### Required action:
In the data below, find each line carrying the string "checkbox" and copy it out.

Items listed in a dataset:
==========

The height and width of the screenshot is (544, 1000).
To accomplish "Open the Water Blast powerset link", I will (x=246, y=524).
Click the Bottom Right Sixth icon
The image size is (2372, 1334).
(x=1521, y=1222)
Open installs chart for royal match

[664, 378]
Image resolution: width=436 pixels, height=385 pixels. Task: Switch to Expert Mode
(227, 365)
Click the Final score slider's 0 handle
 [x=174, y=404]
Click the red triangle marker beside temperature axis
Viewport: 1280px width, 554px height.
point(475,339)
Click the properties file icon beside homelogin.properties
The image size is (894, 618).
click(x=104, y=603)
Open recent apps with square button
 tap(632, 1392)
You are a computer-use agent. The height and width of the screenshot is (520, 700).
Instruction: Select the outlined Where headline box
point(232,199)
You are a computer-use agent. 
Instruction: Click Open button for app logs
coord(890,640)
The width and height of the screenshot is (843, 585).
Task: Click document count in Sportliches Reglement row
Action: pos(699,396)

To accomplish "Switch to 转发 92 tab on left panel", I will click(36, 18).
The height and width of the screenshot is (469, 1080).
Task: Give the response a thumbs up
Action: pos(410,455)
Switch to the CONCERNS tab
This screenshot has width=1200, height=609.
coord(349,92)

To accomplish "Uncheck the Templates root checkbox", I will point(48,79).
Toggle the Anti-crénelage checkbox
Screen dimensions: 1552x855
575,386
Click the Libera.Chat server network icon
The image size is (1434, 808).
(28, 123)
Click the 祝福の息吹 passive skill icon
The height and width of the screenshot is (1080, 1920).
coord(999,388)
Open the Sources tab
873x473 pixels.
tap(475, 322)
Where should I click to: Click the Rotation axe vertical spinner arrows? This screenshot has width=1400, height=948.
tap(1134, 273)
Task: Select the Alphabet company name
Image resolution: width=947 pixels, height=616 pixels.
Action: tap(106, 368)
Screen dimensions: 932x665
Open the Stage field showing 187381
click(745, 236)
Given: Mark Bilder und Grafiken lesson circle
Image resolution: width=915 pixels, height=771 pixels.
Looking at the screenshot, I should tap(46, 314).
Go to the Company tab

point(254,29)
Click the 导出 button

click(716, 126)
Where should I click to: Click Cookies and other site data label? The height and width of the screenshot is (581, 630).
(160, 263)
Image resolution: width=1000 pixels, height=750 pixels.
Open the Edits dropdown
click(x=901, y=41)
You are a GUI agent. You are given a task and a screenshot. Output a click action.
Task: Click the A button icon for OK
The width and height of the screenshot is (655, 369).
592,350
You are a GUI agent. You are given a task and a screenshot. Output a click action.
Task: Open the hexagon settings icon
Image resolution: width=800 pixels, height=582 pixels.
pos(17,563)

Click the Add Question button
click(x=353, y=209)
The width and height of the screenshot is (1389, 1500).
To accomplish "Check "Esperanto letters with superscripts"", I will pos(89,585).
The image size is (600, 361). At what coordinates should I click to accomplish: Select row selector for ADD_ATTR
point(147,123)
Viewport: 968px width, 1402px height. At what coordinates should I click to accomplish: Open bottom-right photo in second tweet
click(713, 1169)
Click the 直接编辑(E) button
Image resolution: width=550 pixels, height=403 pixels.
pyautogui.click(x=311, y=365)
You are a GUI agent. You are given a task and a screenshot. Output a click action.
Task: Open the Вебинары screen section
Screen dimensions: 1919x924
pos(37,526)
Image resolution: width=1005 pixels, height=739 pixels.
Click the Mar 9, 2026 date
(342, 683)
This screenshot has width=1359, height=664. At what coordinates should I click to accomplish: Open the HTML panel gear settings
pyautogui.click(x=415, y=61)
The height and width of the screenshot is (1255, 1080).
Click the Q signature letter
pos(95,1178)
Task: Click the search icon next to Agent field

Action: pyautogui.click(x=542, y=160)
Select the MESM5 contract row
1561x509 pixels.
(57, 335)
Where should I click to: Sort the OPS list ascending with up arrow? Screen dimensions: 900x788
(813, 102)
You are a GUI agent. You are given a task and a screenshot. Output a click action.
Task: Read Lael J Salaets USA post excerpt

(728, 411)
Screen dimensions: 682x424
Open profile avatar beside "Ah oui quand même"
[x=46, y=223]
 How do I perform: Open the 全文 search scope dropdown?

==========

### Solution for this exercise:
To accomplish "Uncheck the Templates root checkbox", I will point(48,79).
Toggle the Anti-crénelage checkbox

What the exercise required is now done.